** Start of SUPPLIED PASSAGE **
If we’re encouraging millennials to take out loans, is college the most effective place for that money to go?
When I was 14, I nervously approached my mom and asked if I could finally get my first cell phone. I was in eighth grade and was sick with jealousy that every girl in my homeroom had the latest Nokia flip. I wanted in.
To me, having a cell phone was so adult. I could call people to make appointments (what appointments?). I could text people to discuss the latest episode of Gossip Girl. There was nothing more independent and freeing than having my own mode of communication.
But right as I was about to perform my lengthy speech for why I deserved to have a cell phone (I had been practicing it for hours in my room), my mom cut me off and said “You can have one, but you have to pay for the phone bill each month. If you’re old enough to have a cell phone, you’re old enough to get a job.”
At the time, you had to receive a work permit to get a job before the age of 16. So once I applied and got one, I walked down to a nearby women’s gym and asked for a job in their childcare department.
For the next 2 years, I marched into that gym every Saturday morning at 7:30 a.m. and worked my shift.
I didn’t realize it at the time, but this was the beginning of my fear of money. It taught me that work was designed to be unenjoyable. It inherently required you to do things you hated like hold screaming children and clean up babies’ vomit. And all at 7:30 a..m on a Saturday? Whoever came up with this whole minimum wage employment thing must be playing a sick joke.
At the same time, I realized that I was a slave to it. I was desperate to hold onto my precious Nokia flip phone, and my menial monthly paycheck supported that.
This was the idea that eventually formed in my head: Money only comes if you do things that you hate. If you stop working, you lose the things you love, like your 2008 electronic devices. You only deserve a lot of money if you’re at least 35 and have a lot of fancy degrees, like my mom. And, last but not least, you cannot advance in life if you don’t have the money to allow you to do so.
That at least seemed to be the case until I was 17 and knee deep in college application season. Suddenly, my fellow students were willing to pay anything to attend a certain college, even if they didn’t have the money. This was the first time I was introduced to the concept of loans.
I had quite a few friends — 18-year-olds — who were signing loan agreements for $25,000 a year. This was considered normal. An investment in the future. The right decision.
** End of SUPPLIED PASSAGE **
** Start of ROWS **
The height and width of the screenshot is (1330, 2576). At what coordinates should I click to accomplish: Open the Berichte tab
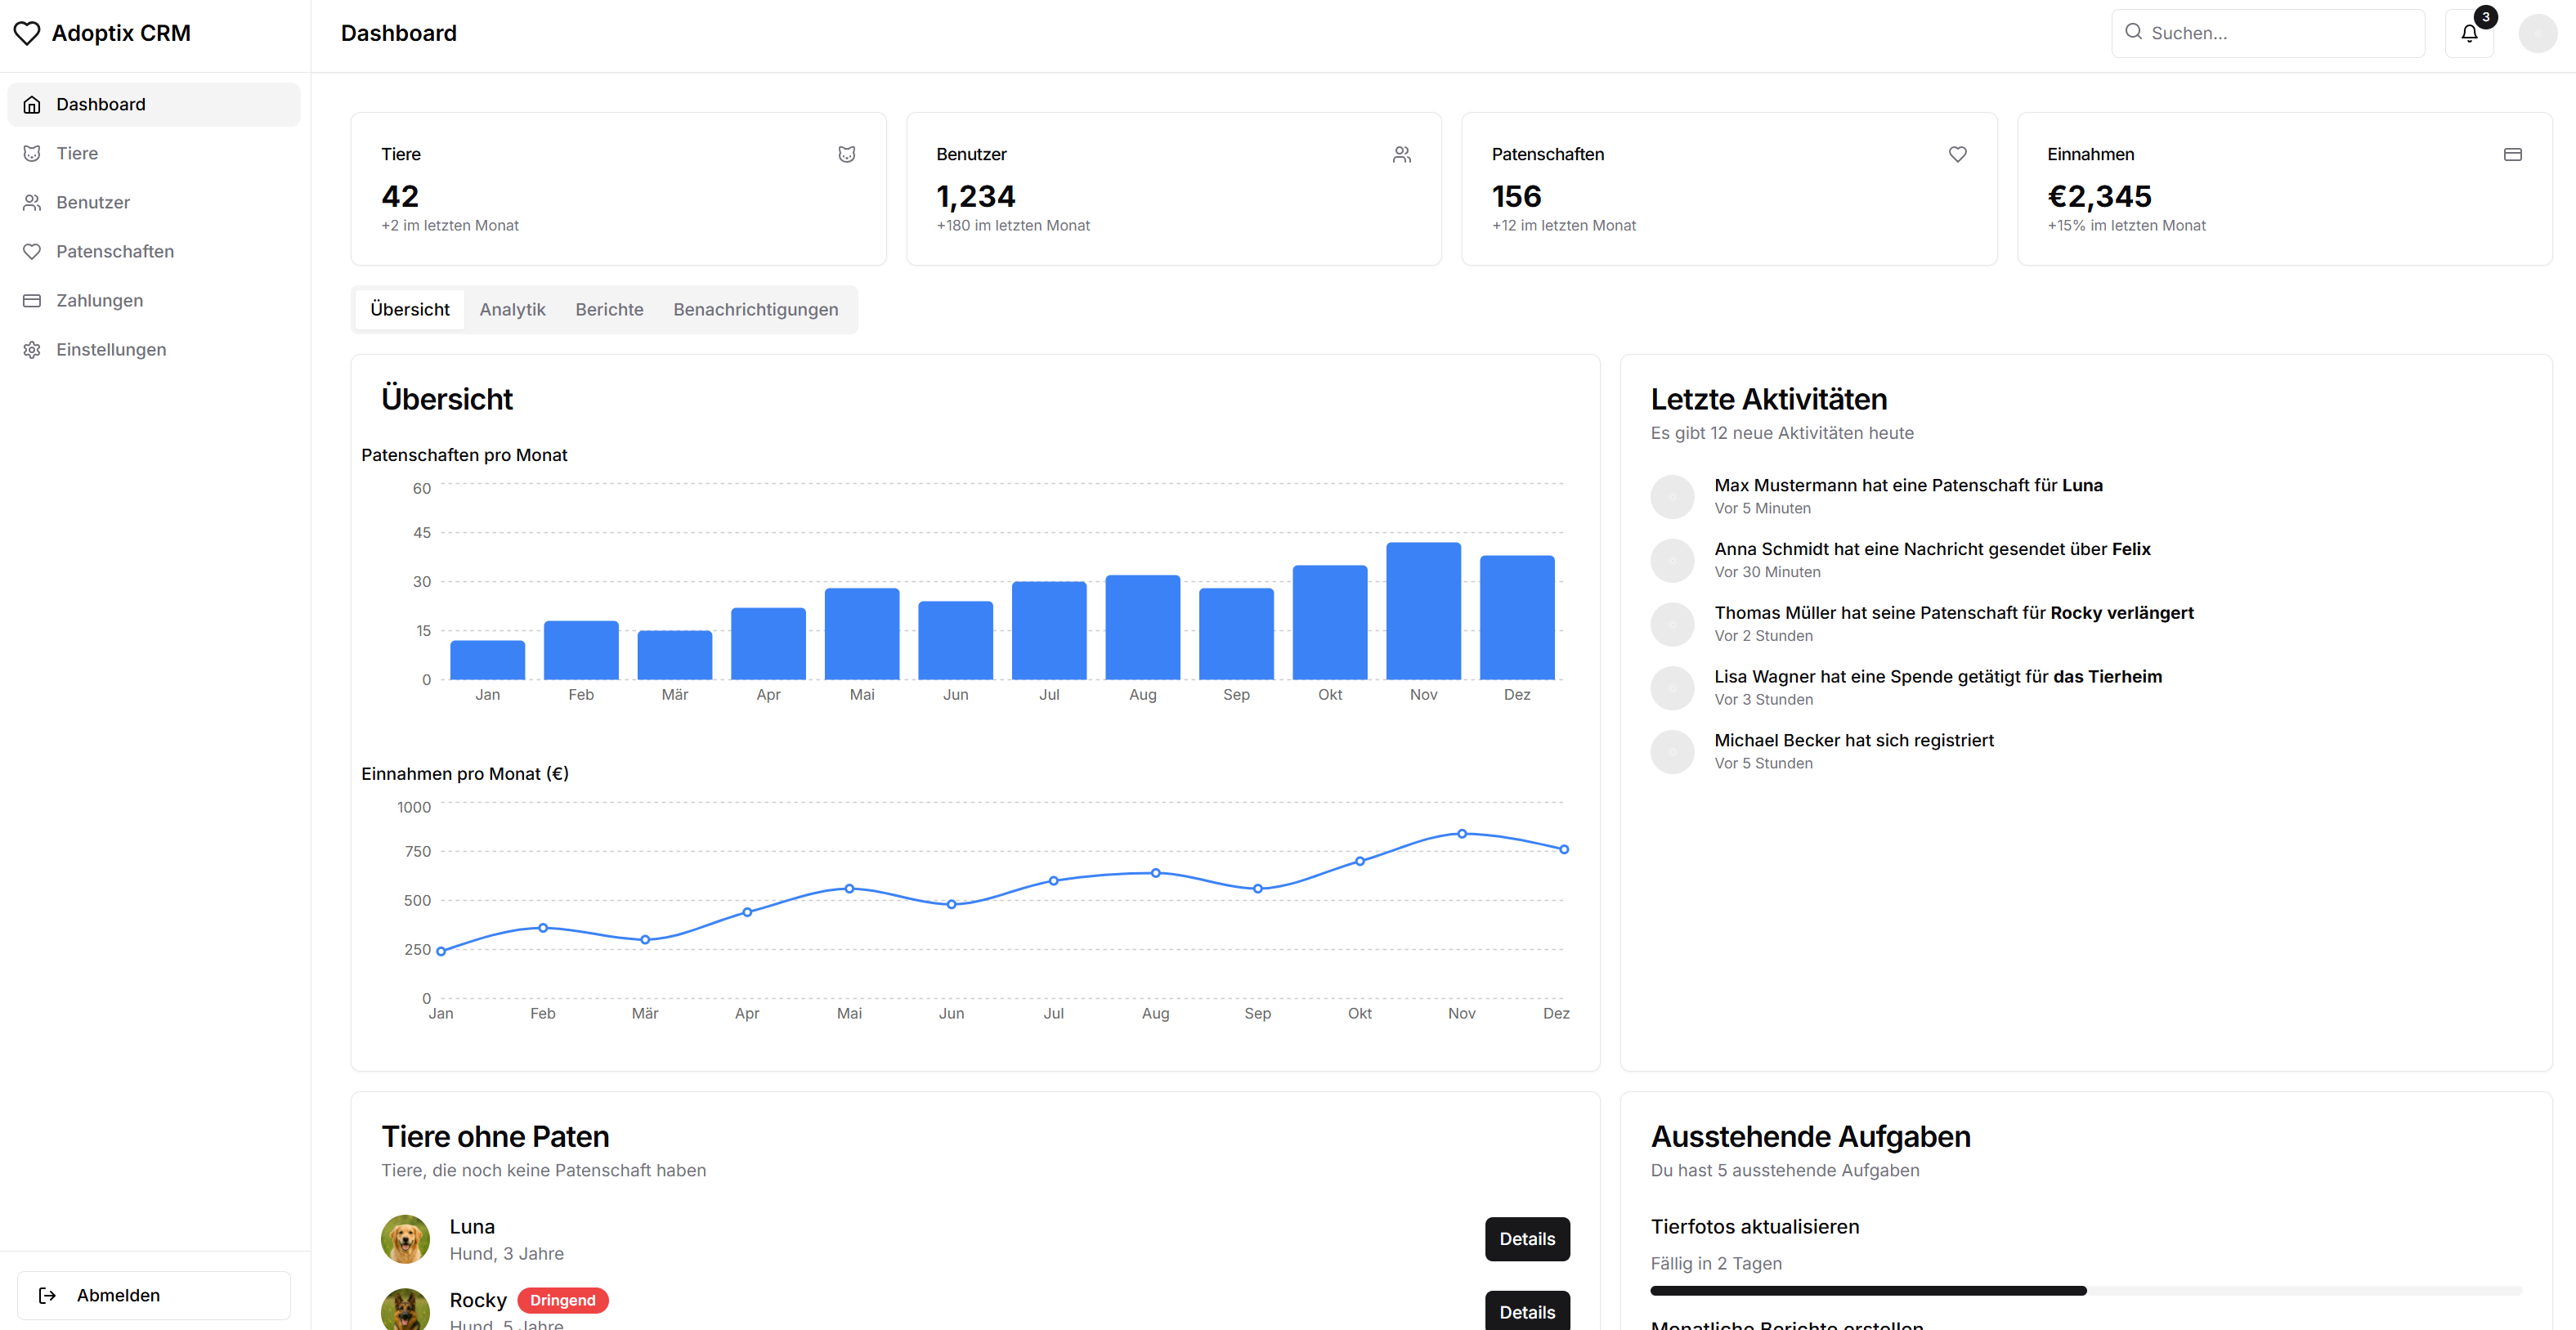(x=609, y=309)
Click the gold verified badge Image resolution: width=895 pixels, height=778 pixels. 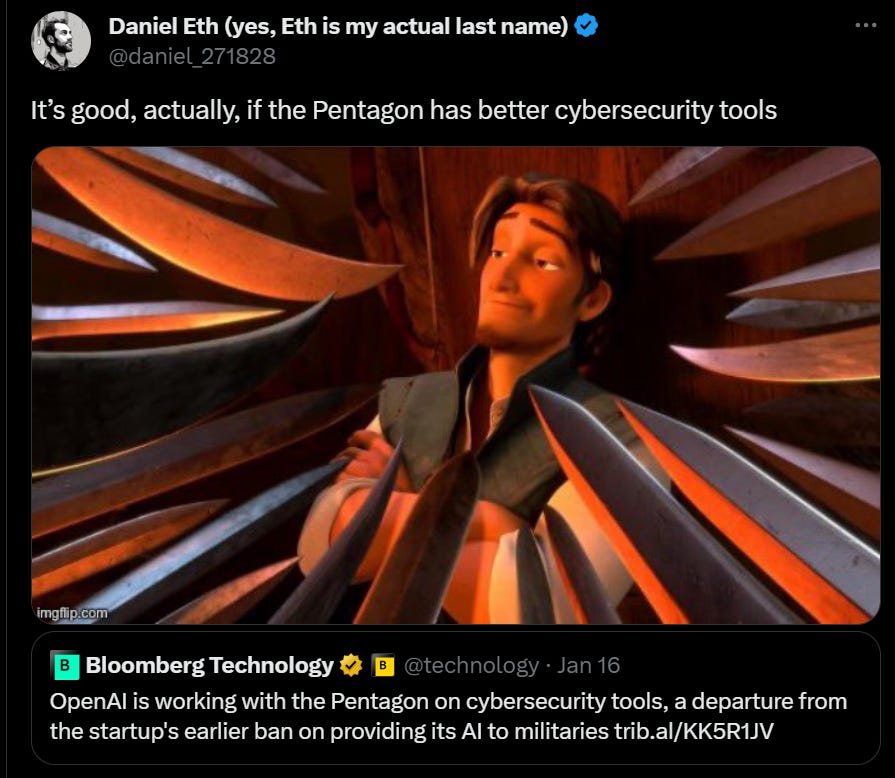(351, 665)
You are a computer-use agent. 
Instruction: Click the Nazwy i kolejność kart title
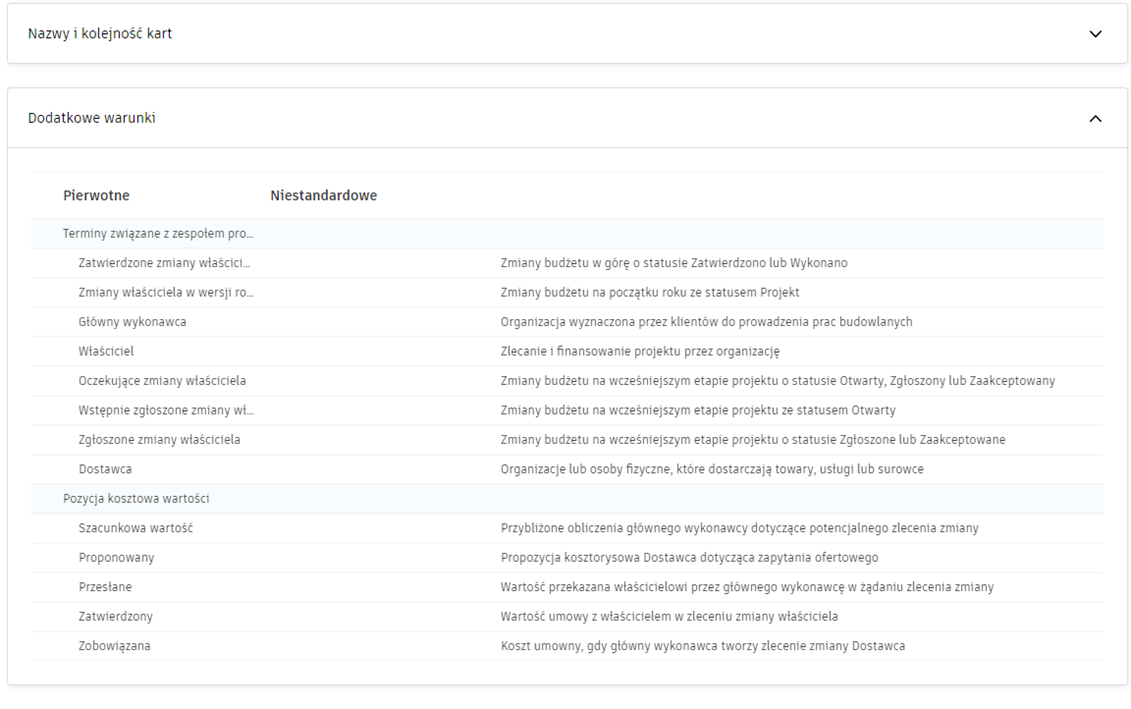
** End of ROWS **
• [WRITTEN REQUEST 1]: Reproduce the essay on money and college loans word for word between "For the next" and "paycheck supported that.", inclusive.
• [WRITTEN REQUEST 2]: According to the essay on money and college loans, for how much per year were the 18-year-old friends signing loan agreements?

• [COMPLETE RESPONSE 1]:
For the next 2 years, I marched into that gym every Saturday morning at 7:30 a.m. and worked my shift.
I didn’t realize it at the time, but this was the beginning of my fear of money. It taught me that work was designed to be unenjoyable. It inherently required you to do things you hated like hold screaming children and clean up babies’ vomit. And all at 7:30 a..m on a Saturday? Whoever came up with this whole minimum wage employment thing must be playing a sick joke.
At the same time, I realized that I was a slave to it. I was desperate to hold onto my precious Nokia flip phone, and my menial monthly paycheck supported that.

• [COMPLETE RESPONSE 2]: $25,000 a year.